# Question Video: Finding the Indefinite Integral of a Function Containing Exponential Functions by Distributing the Division Mathematics

Determine ∫ ((8𝑒^(3𝑥) − 𝑒^(2𝑥) + 9)/7𝑒^𝑥) d𝑥.

03:32

### Video Transcript

Determine the indefinite integral of eight times 𝑒 to the power of three 𝑥 minus 𝑒 to the power of two 𝑥 plus nine divided by seven 𝑒 to the power of 𝑥 with respect to 𝑥.

In this question, we’re asked to evaluate the indefinite integral of an exponential expression. And at first, it might look very difficult to evaluate this integral. For example, we might be considering a 𝑢-substitution. However, we should always check if we can simplify our integrand. And we can do this by dividing every term in the numerator by the denominator, where we remember for each term in the numerator, we just need to subtract the exponents of 𝑒. This gives us the indefinite integral of eight over seven times 𝑒 to the power of two 𝑥 minus one-seventh 𝑒 to the power of 𝑥 plus nine over seven times 𝑒 to the power of negative 𝑥 with respect to 𝑥.

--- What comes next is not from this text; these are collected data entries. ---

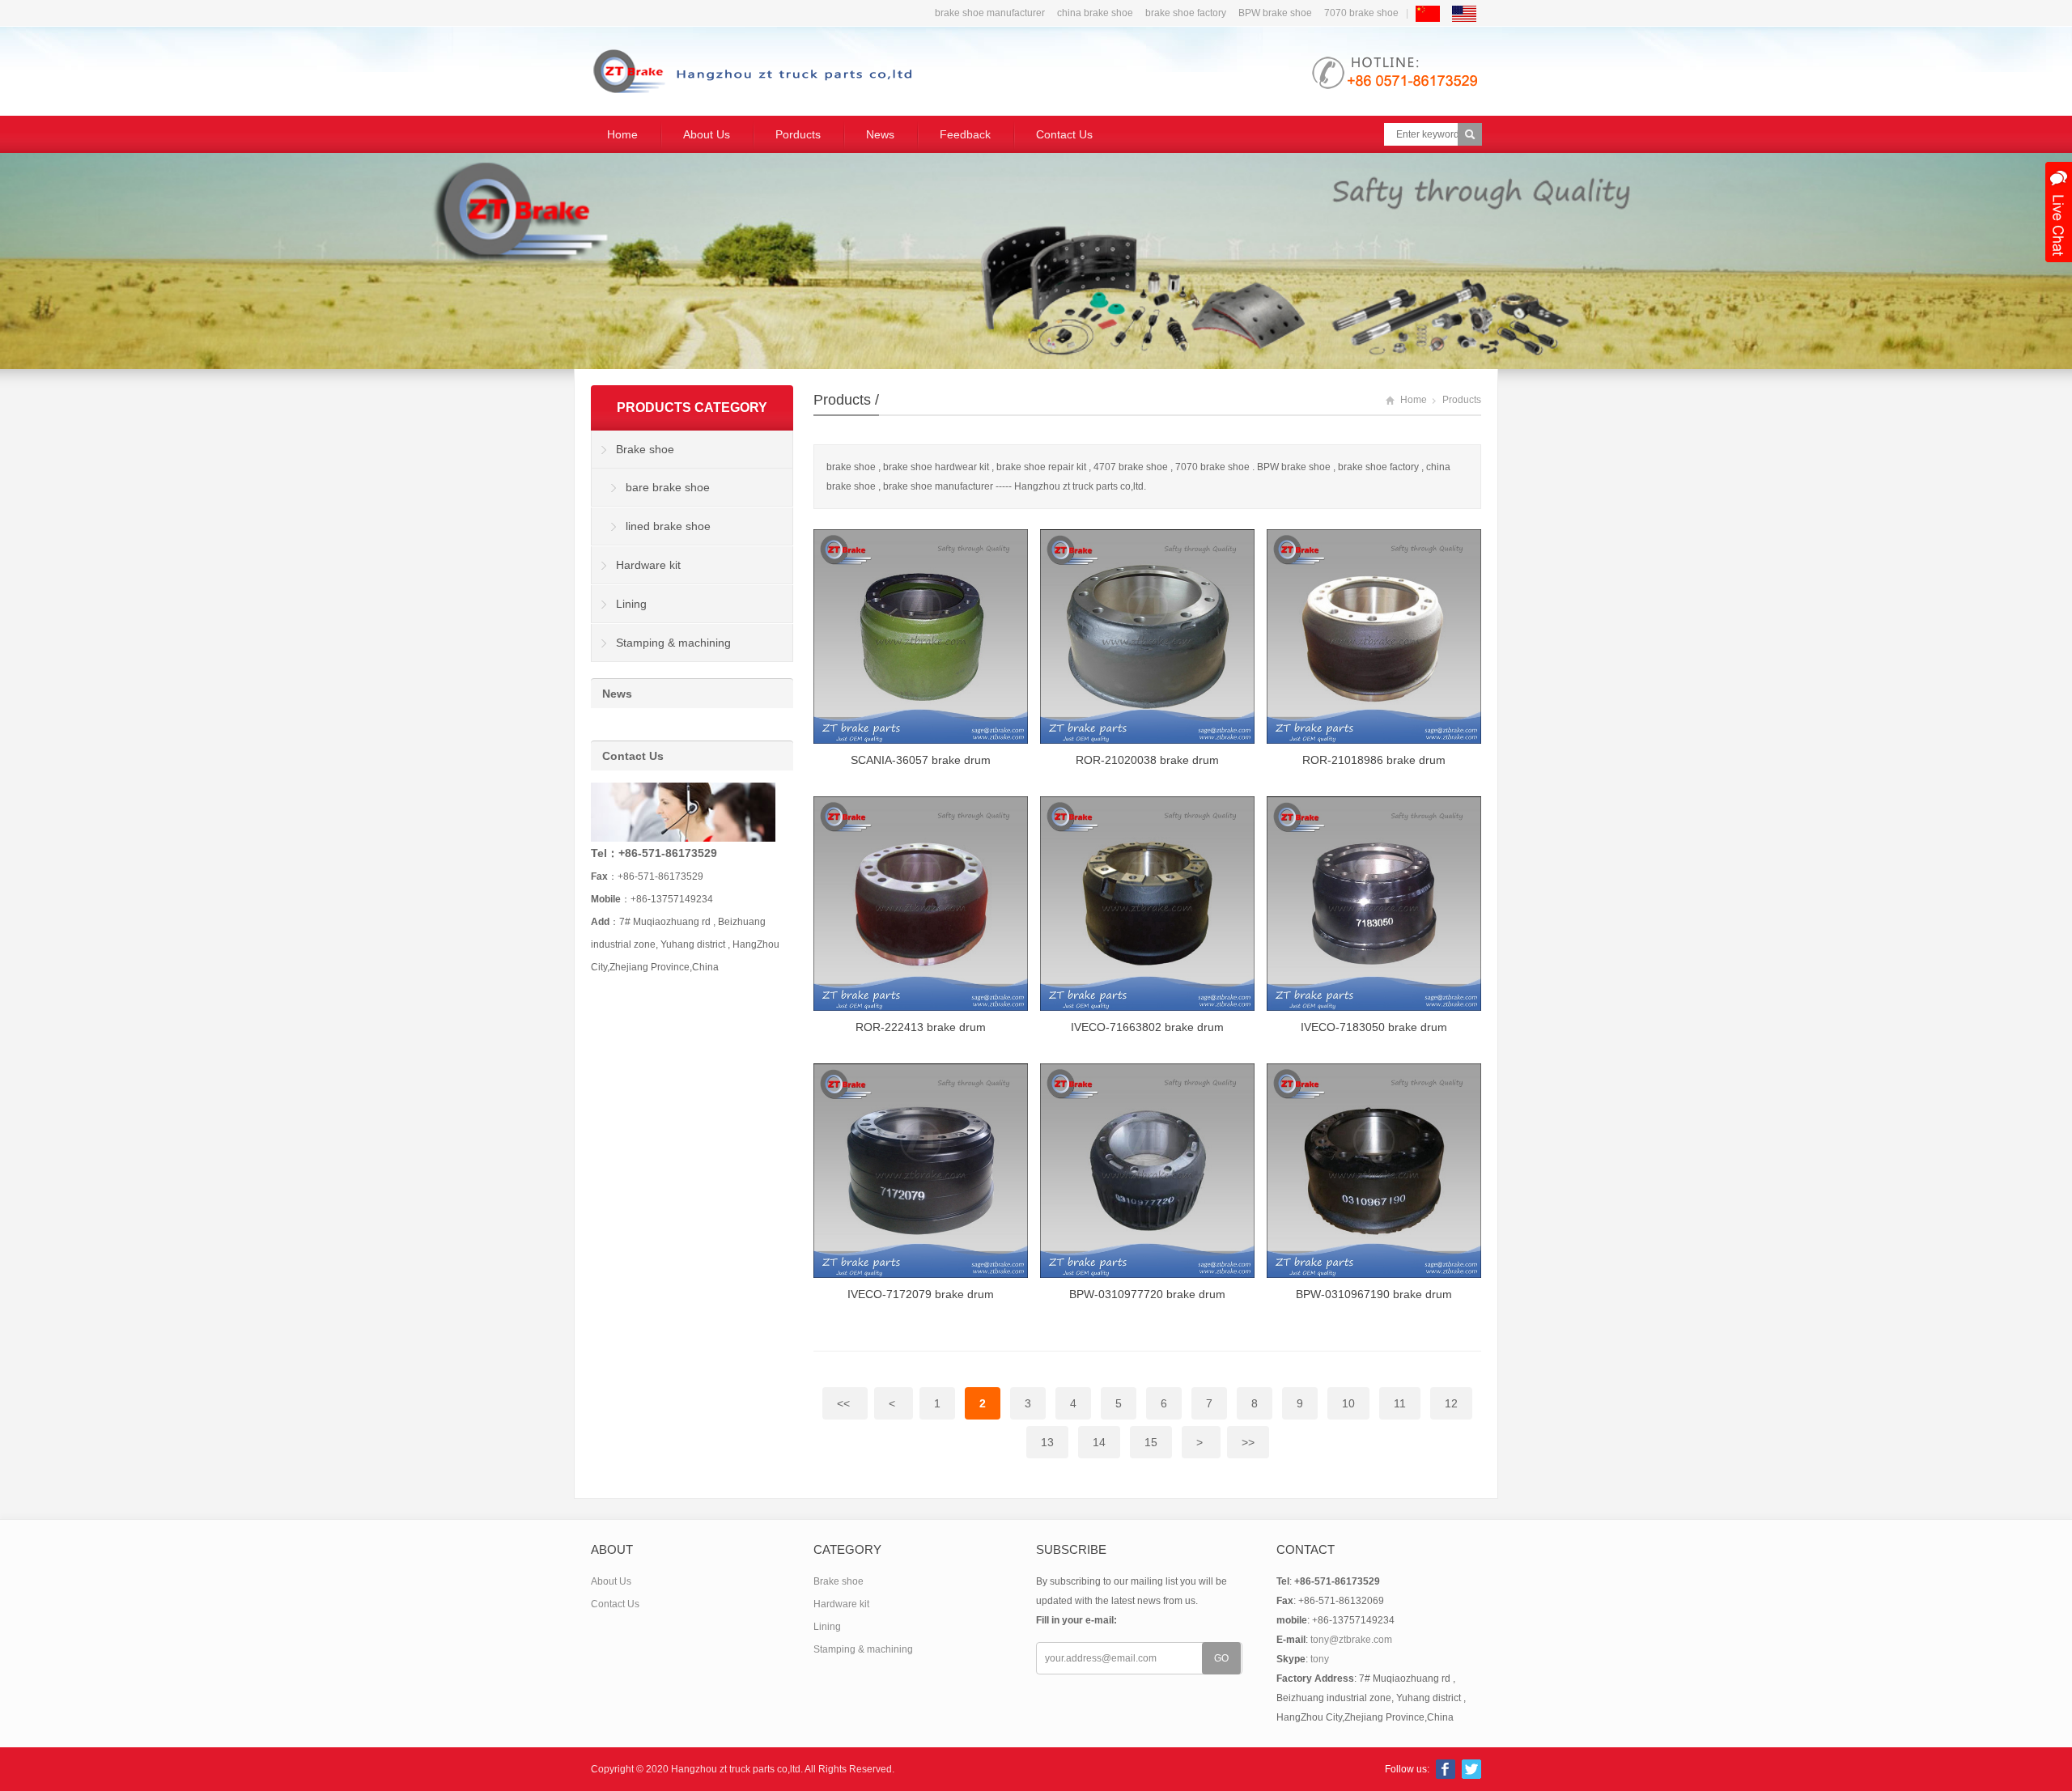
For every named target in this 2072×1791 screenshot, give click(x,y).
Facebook (1445, 1769)
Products (842, 400)
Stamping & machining (673, 642)
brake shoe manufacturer (990, 13)
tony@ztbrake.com (1351, 1639)
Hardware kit (648, 564)
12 (1451, 1403)
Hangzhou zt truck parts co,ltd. (737, 1769)
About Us (706, 134)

Now, we can see we know how to integrate each term in the integrand separately. So, we’re going to split this into three separate integrals. And we can do this because we recall the integral of the sum of functions is equal to the sum of their individual integrals. This gives us the following. We can then simplify each term separately. We’ll take the constant factor outside of each integral. This then gives us eight-sevenths times the indefinite integral of 𝑒 to the power of two 𝑥 with respect to 𝑥 minus one-seventh the indefinite integral of 𝑒 to the power of 𝑥 with respect to 𝑥 plus nine-sevenths the integral of 𝑒 to the power of negative 𝑥 with respect to 𝑥.

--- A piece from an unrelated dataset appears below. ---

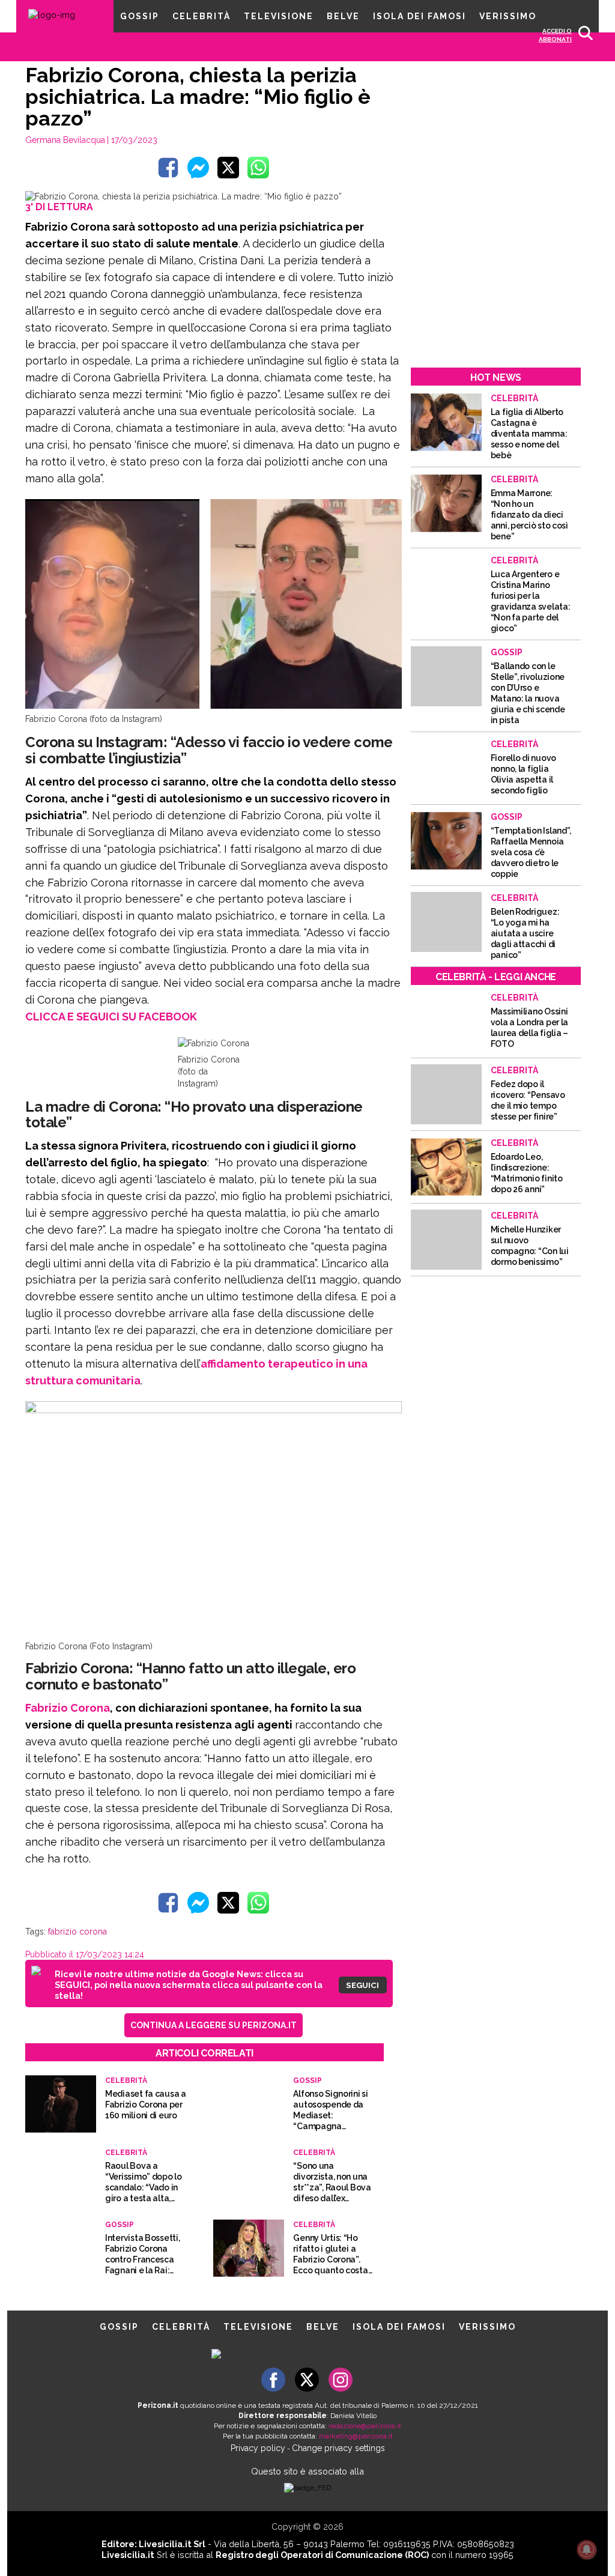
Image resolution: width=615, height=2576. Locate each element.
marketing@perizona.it (356, 2436)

We’re now ready to evaluate each of these indefinite integral separately. We can do this by recalling for any real constant 𝑎 not equal to zero, the integral of 𝑒 to the power of 𝑎𝑥 with respect to 𝑥 is one over 𝑎 times 𝑒 to the power of 𝑎𝑥 plus the constant of integration 𝐶. We’ll use this to evaluate each integral separately. Let’s start with the first integral, the integral of 𝑒 to the power of two 𝑥 with respect to 𝑥. Our value of 𝑎 is two. So, we substitute 𝑎 is two into our integral rule. We get one-half times 𝑒 to the power of two 𝑥. And we need to multiply this by eight over seven. And it’s worth noting since we’re evaluating the sum of multiple indefinite integrals, we’ll get a constant of integration for each of these integrals. We can combine all of these constants into one constant at the end of our expression. So, we don’t need to worry about adding 𝐶 until the end.

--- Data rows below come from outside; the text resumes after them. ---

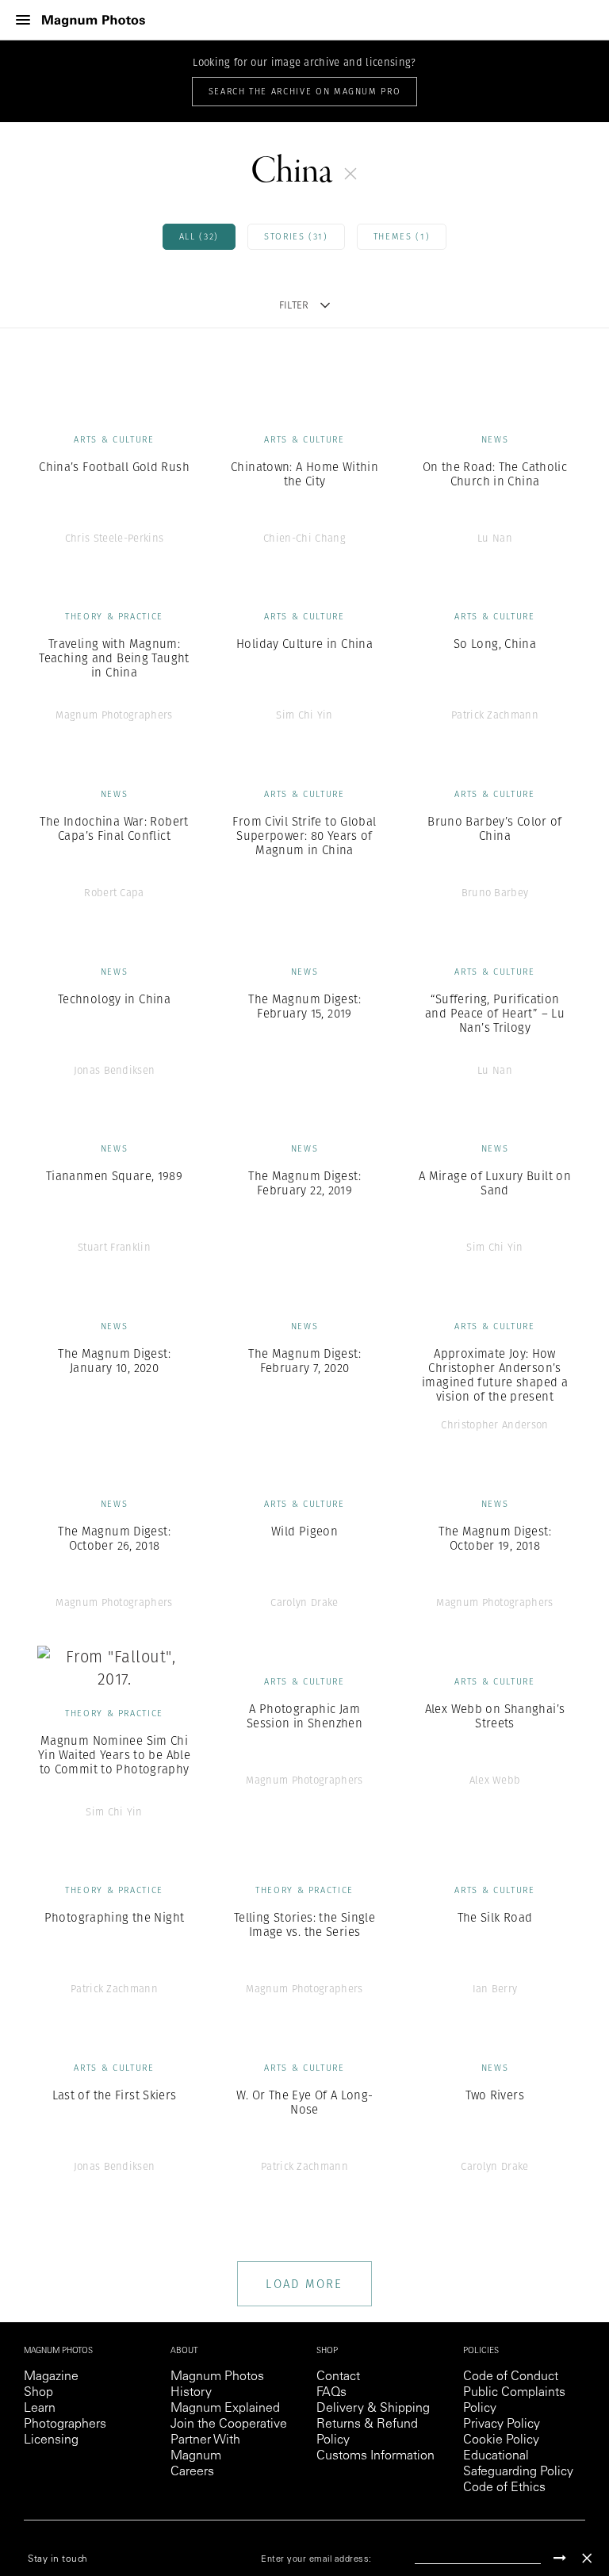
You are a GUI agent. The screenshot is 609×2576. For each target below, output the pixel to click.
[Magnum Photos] (93, 20)
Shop (38, 2392)
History (191, 2392)
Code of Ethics (504, 2488)
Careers (192, 2472)
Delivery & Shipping (373, 2408)
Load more (304, 2283)
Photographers (65, 2424)
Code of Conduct (510, 2377)
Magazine (51, 2377)
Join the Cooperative (228, 2424)
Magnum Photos (217, 2377)
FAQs (331, 2392)
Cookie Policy (501, 2440)
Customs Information (375, 2456)
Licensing (51, 2440)
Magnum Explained (225, 2408)
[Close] (586, 2558)
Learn (40, 2408)
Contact (338, 2377)
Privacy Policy (501, 2424)
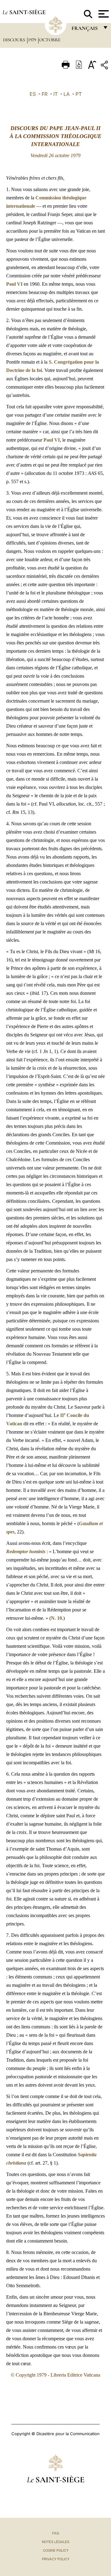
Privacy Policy (55, 2559)
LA (67, 94)
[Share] (105, 66)
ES (33, 94)
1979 (32, 40)
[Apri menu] (103, 14)
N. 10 (56, 1618)
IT (55, 94)
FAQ (55, 2533)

Let’s now evaluate our second integral. We know 𝑒 to the power of 𝑥 is the same as 𝑒 to the power of one times 𝑥. So, our value of 𝑎 will be one. Of course, this is somewhat not necessary since we know the integral of 𝑒 to the power of 𝑥 with respect to 𝑥 is just 𝑒 to the power of 𝑥 with respect to 𝑥. However, if we did substitute 𝑎 is equal to one, we would get one over one times 𝑒 to the power of one 𝑥, which is just 𝑒 to the power of 𝑥. So, evaluating our second integral and multiplying by negative one-seventh, we get negative one-seventh 𝑒 to the power of 𝑥.

Finally, let’s evaluate the third integral. Our value of 𝑎 is negative one. Substituting 𝑎 is negative one into our integral result gives us one over negative one times 𝑒 to the power of negative 𝑥. We need to multiply this by nine over seven. And remember, we also need to add a constant of integration at the end of this expression. We can then simplify this slightly. One over negative one is just equal to negative one. So, instead of adding this term, we can subtract this term. And we can also notice in the first term, we have a shared factor of two in the numerator and denominator. We can cancel this to get a factor of four over seven.

This then gives us our final answer. The indefinite integral of 𝑒 to the power of three 𝑥 minus 𝑒 to the power two 𝑥 plus nine over seven 𝑒 to the 𝑥 with respect to 𝑥 is equal to four over seven times 𝑒 to the power of two 𝑥 minus 𝑒 to the power of 𝑥 over seven minus nine-sevenths 𝑒 to the power of negative 𝑥 plus the constant of integration 𝐶.